Let's go back and look at the formula. You will find that the voltage and power consumption are not linearly related, but squared! Multiply by f, the situation is even worse. We increase the frequency and have to increase the voltage, resulting in a substantial increase in P! We recall the function graph of y=x^3 that we have learned in the middle school:

Y will start to rise steeply at point a after a slow increase in the previous period. This a is the turning point. If you pass it, you won't be able to make it. The relationship between power consumption and frequency is also so large. Let's look at two practical examples:

i7-2600K frequency and power consumption

Exynos frequency and power consumption

From the ARM and X86 camps, are their energy consumption curves similar to power function diagrams?

Other factors that cannot be ignored

The reality is more complicated than this. In fact, the P in the above formula is just dynamic energy consumption. The overall power consumption of the CPU also includes short-circuit power and leakage power:

The short-circuit power consumption is that when the FET is turned over, there is a very short time for electrons to run away. It is positively related to voltage and frequency.

Leakage power consumption is the leakage of electrons through the MOSFET, which is related to the process and temperature.

To combine these, let's look at a practical example:

The Transition Power here is the dynamic energy consumption. It can be seen that it rises sharply with the frequency; the short-circuit power consumption and the frequency are almost linear. The Static power refers to the leakage power consumption, and it also rises because the frequency rises and the temperature rises. Leakage increases.

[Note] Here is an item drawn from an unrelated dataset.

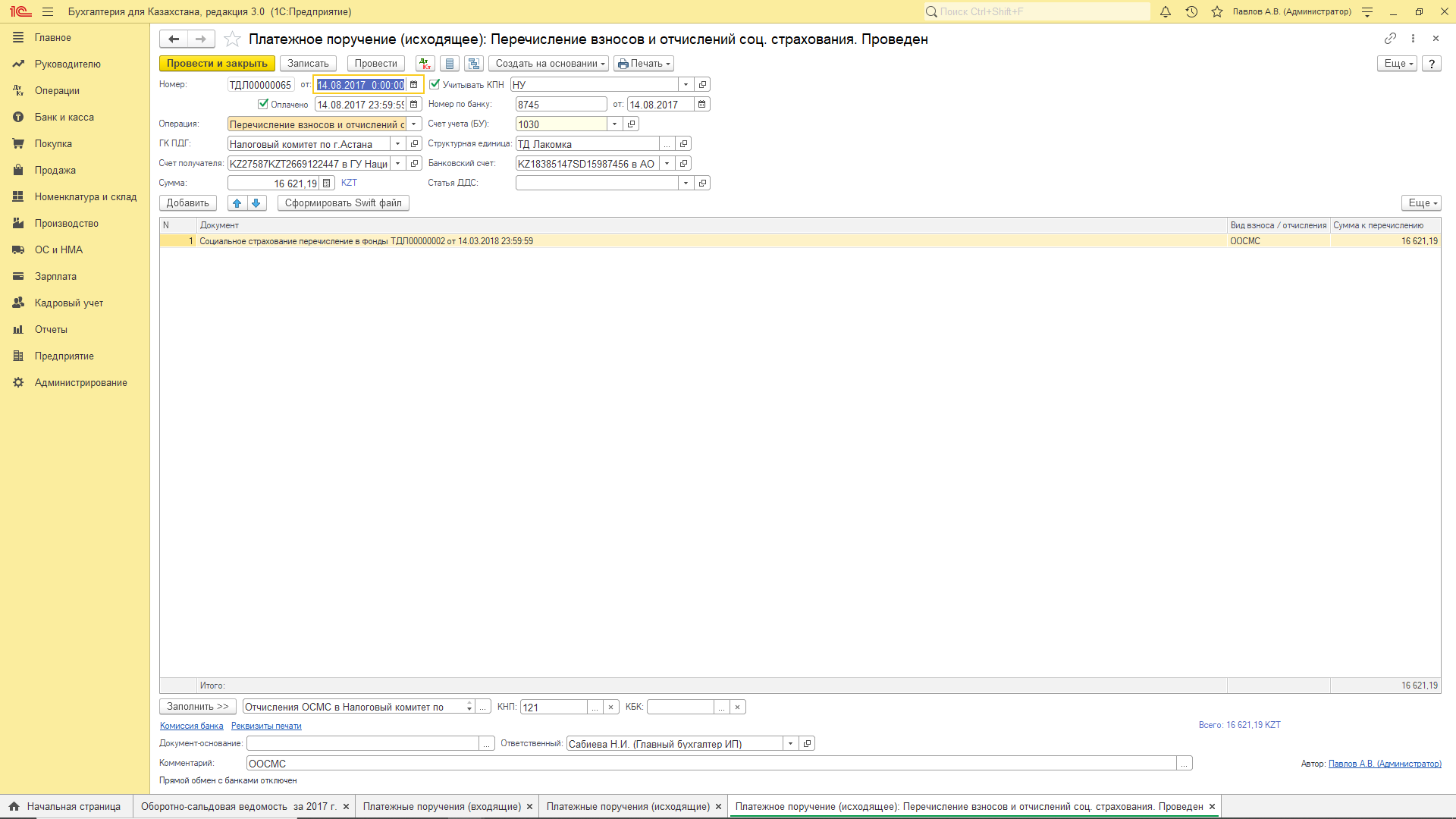Open the Дт/Кт postings view icon
Viewport: 1456px width, 819px height.
425,64
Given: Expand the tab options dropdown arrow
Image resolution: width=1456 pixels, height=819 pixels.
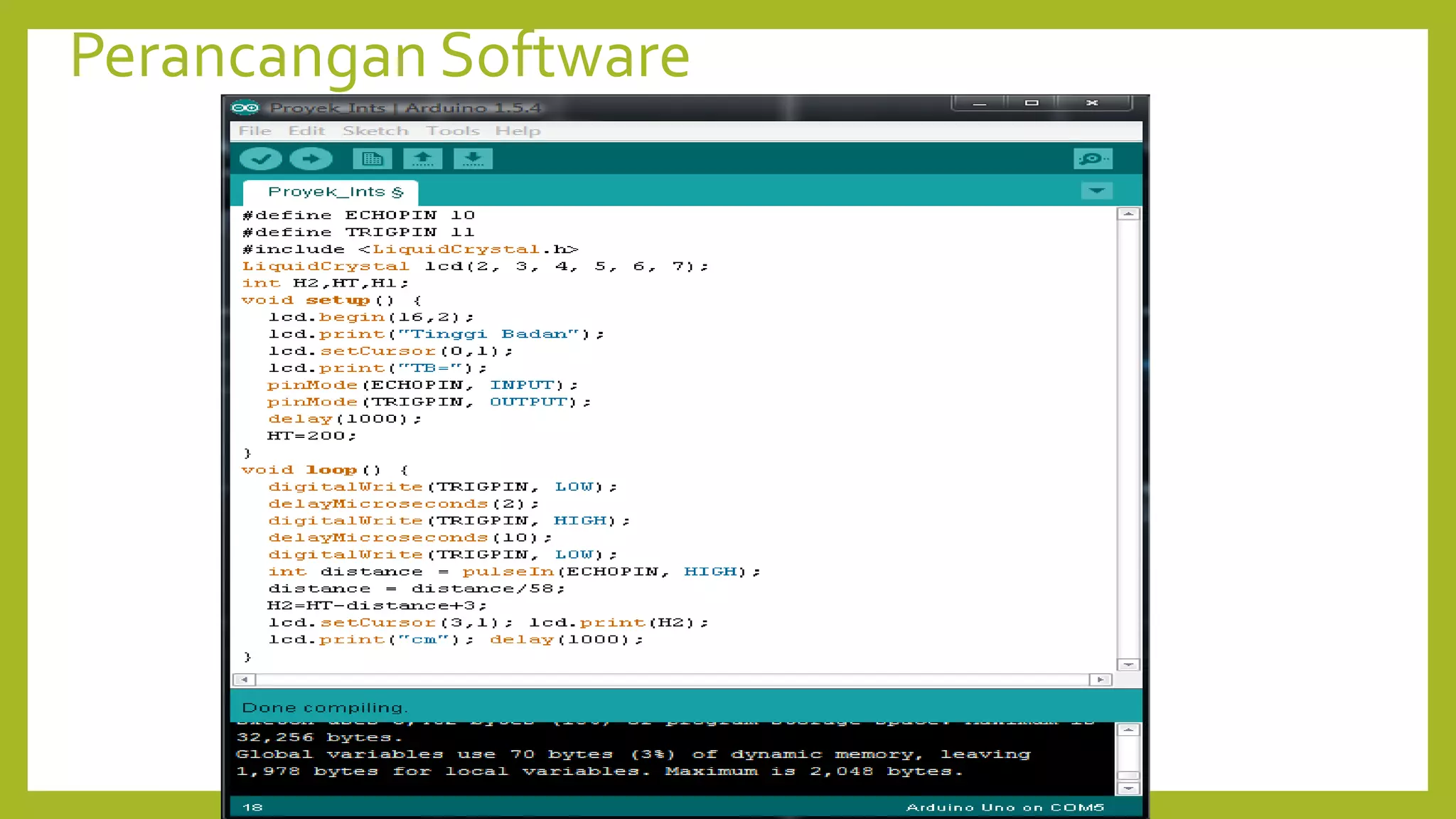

Here we introduce the concept of heat density, which is the amount of heat emitted per unit area. It can be seen from this figure that as the frequency increases, the superposition of various factors leads to a serious increase in power consumption, and the chip size does not change, so that the heat density increases rapidly, and the existing heat dissipation device does not discharge so much heat in a short time. It will cause a crash, etc. (What happens after the CPU fan stops? The CPU does not burn properly). This is why overclocking often requires good cooling equipment (hands over to overclock one: upgrade the cooling system).

a brain hole

We finally opened a brain hole: assuming there is no heat problem, no door delay, in a perfect world, is there a limit to the frequency? This is a very interesting reflection. Everyone knows that electrical signals travel very fast in the wire, close to the speed of light. We take the speed of light here: 300,000 kilometers per second. I believe that everyone who knows the theory of relativity knows that the speed of light is the physical limit. We don't discuss sci-fi problems here. Because there is no gate delay, the electrical signal propagates at the speed of light. The speed of light, this number is very large, but our frequency can be in G, which is 10^9, which is also very large. In the case of 1 GHz, the electrical signal can only propagate 30cm! At 10 GHz, it can spread 3 cm. The wafer size is 300mm. If we make a CPU as big as it is, maybe the maximum frequency is only 1GHz. And now the die size of the CPU is almost 1cm, so in theory 30GHz is the limit frequency!

in conclusion

With the support of liquid nitrogen cooling, the CPU frequency can challenge 9GHz with the help of extreme players. This is very far away for our daily computer users. In the foreseeable future, CPU frequency will not increase significantly due to heat density. We may never see a 10GHz silicon-based CPU. Perhaps only when you abandon silicon or switch to quantum computing, the CPU frequency will change dramatically.

This does not mean that the CPU performance is not stopped. In fact, the current CoffeeLake 3.8G CPU is more than ten times better than the Pentium 4's 3.8G, and the Benchmark performance is reduced by a dozen times. This is a blessing to improve the architecture. After absorbing the depth of the netburst to improve the frequency, but was praised as the high-frequency low-energy Pentium 4 lessons, this is also the direction of Intel and other chip manufacturers.